DOCUMENT PASSAGE:
As shown in FIG. 8, the display 14 may be divided into a plurality of pixel groups 76 in a testing area 78. Each pixel group 76 may include any desired number of pixels (e.g., m columns of pixels 22 and n rows of pixels 22). In some illustrative examples, each pixel group 76 may include a 1×1 group of pixels (e.g., 1 total pixel), a 2×2 group of pixels (e.g., 4 total pixels), a 3×3 group of pixels (e.g., 9 total pixels), a 7×7 group of pixels (e.g., 49 total pixels), a 10×10 group of pixels (e.g., 100 total pixels), etc. In general, m and n may both be equal to 1, greater than 1, greater than 2, greater than 4, greater than 6, greater than 10, greater than 50, greater than 100, etc. The magnitudes of m and n may be the same or may be different. The total number of pixels in each pixel group may be equal to 1, greater than 1, greater than 3, greater than 8, greater than 20, greater than 50, greater than 100, greater than 300, greater than 1000, greater than 2000, less than 300, between 1 and 100, etc.

Testing area 78 may include any desired number of pixel groups (e.g., x columns of pixel groups and y rows of pixel groups). Testing area 78 may include at least 2 pixel groups, at least 3 pixel groups, at least 4 pixel groups, at least 9 pixel groups, at least 16 pixel groups, at least 25 pixel groups, at least 36 pixel groups, at least 49 pixel groups, at least 100 pixel groups, between 4 and 64 pixel groups, less than 100 pixel groups, etc. In general, x and y may both be equal to 1, greater than 1, greater than 2, greater than 4, greater than 6, greater than 10, greater than 50, greater than 100, etc. The magnitudes of x and y may be the same or may be different.

The pixels in a given pixel group may emit light while all of the other pixel groups in the display are turned off. For example, the top-left pixel group may first emit light while the remaining groups are off. Optical sensor 60 may obtain a brightness measurement for the top-left pixel group while the top-left pixel group emits light. Then, the pixel group in the first row and second column may emit light while the remaining groups are off. Optical sensor 60 may obtain an associated brightness measurement for this pixel group. The pixel groups may be scanned through one by one (e.g., sequentially) until brightness measurements are obtained for each pixel group. Each row of pixel groups may be scanned one at a time from left to right moving down the testing area 78 until all of the pixel groups are tested (e.g., a raster scan may be used). This example is merely illustrative. In general, the pixel groups may be tested in any desired order.

WRITTEN INSTRUCTION A:
Please lay out the stretch of the listing from the line containing "Open サポートチケット in the sidebar" through the line containing "tap(32, 31)" as a JSON list of strings, one string per line, leaving out any blank lines.
The passage on testing display pixel groups and the listing after it come from unrelated sources.

DATASET EXTRACT:
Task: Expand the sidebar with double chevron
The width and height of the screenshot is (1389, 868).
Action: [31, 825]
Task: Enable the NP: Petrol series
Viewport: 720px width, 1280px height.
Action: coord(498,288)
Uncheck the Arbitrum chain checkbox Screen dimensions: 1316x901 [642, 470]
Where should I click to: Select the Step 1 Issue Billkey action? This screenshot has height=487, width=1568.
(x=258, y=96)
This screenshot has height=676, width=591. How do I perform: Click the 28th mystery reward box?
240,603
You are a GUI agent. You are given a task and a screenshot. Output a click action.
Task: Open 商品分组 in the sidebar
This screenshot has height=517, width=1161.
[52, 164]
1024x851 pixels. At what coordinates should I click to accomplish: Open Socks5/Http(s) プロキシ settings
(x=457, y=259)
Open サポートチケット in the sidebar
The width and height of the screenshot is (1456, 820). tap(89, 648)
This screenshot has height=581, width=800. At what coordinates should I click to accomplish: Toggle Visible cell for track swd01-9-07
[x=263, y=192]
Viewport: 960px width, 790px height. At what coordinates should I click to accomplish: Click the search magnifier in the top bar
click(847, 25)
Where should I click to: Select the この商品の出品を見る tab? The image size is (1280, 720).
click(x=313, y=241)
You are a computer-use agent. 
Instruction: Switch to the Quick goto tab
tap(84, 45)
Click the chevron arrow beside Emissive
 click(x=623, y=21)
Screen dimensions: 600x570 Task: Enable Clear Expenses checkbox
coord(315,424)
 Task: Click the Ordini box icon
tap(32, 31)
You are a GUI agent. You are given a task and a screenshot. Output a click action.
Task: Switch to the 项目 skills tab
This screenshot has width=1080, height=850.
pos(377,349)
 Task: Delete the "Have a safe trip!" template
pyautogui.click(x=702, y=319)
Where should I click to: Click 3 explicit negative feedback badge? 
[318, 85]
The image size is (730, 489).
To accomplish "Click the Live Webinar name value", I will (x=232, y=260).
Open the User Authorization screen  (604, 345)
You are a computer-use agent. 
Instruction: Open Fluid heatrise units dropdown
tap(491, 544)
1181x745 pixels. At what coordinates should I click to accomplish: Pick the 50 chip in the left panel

WRITTEN INSTRUCTION B:
Carry on the passage on testing display pixel groups from its last sentence.

RESULT A:
[
  "Open サポートチケット in the sidebar",
  "The width and height of the screenshot is (1456, 820). tap(89, 648)",
  "This screenshot has height=581, width=800. At what coordinates should I click to accomplish: Toggle Visible cell for track swd01-9-07",
  "[x=263, y=192]",
  "Viewport: 960px width, 790px height. At what coordinates should I click to accomplish: Click the search magnifier in the top bar",
  "click(847, 25)",
  "Where should I click to: Select the この商品の出品を見る tab? The image size is (1280, 720).",
  "click(x=313, y=241)",
  "You are a computer-use agent. ",
  "Instruction: Switch to the Quick goto tab",
  "tap(84, 45)",
  "Click the chevron arrow beside Emissive",
  " click(x=623, y=21)",
  "Screen dimensions: 600x570 Task: Enable Clear Expenses checkbox",
  "coord(315,424)",
  " Task: Click the Ordini box icon",
  "tap(32, 31)"
]

RESULT B:
Each pixel group may be tested individually during a testing operation for the display. It should also be noted that each pixel may have a plurality of sub-pixels (e.g., red sub-pixels, green sub-pixels, yellow sub-pixels, blue sub-pixels, white sub-pixels, etc.). In some cases, sensor 60 may not have specific color channels. Therefore, the sub-pixels may optionally be tested individually on a per-color basis. For example, consider an example where each pixel includes a red, green, and blue sub-pixel. During the testing operations, the red sub-pixels in each pixel group may be tested (e.g., a brightness measurement may be obtained by sensor 60 while the red sub-pixels in a given pixel group emit light). The blue sub-pixels in each pixel group may be separately tested. The green sub-pixels in each pixel group may be separately tested. If desired, the red, blue, and green sub-pixels in each pixel group may emit light at once to test the overall white point/brightness of the pixel.

It should also be noted that the pixel groups may include the same amount of pixels or different amounts of pixels. Previously, each pixel group was described as including the same number of pixels. However, in an alternate embodiment different pixel groups may have different numbers of pixels. The sizes of the pixel groups may depend on the position of the pixel group relative to the field of view of optical sensor 60. In general, brightness variations in pixels that directly overlap sensor 60 will be easily detected by sensor 60. However, as the separation between the pixels and the footprint of sensor 60 increases, the ability of sensor 60 to sense the pixel brightness decreases. Therefore, the pixels tested by optical sensor 60 during the testing operations may be concentrated in an area overlapping the footprint of sensor 60. As shown in FIG. 8, the testing area includes pixel groups that overlap the footprint of sensor 60 and some adjacent pixel groups that do not overlap the footprint of sensor 60.

In one illustrative example, the size of the pixel groups tested may increase with increasing distance from the optical sensor. There may be concentric rings of pixel groups, with each ring having pixel groups with more pixels with increasing distance from the optical sensor. For example, each group that overlaps the sensor may include a first number of pixels. Each group that does not overlap the sensor and is separated from the sensor footprint by a first distance may include a second number of pixels that is greater than the first number of pixels. Each group that does not overlap the sensor and is separated from the sensor footprint by a second distance that is greater than the first distance may include a third number of pixels that is greater than the second number of pixels.

FIG. 9 is a flowchart showing illustrative method steps for a testing operation using optical sensor 60. The testing operation depicted in FIG. 9 may be used to test for differential aging between pixels in the display. A step 102, test patterns may be displayed at a plurality of different pixel groups. In other words, each pixel group (in series) may display a test pattern. The test pattern may be the same for each pixel group to allow for comparison between the pixel groups. At step 104, optical sensor 60 may obtain measurements from each pixel group while the pixel group is displaying the test pattern. Finally, at step 106, the optical sensor measurements may be provided to compensation circuitry such as compensation circuitry 74 in FIG. 7.

The optical sensor measurements provided to the compensation circuitry may include, for example, one brightness value associated with each pixel group in the testing area. Alternatively, if multiple colors are independently tested for each pixel group, the optical sensor measurements may include multiple brightness values for each pixel group in the testing area (e.g., one red brightness value, one blue brightness value, one green brightness value, and one white brightness value for each pixel group). These optical sensor measurements may be used to quantify burn-in effects (aging affects) between pixels in the display.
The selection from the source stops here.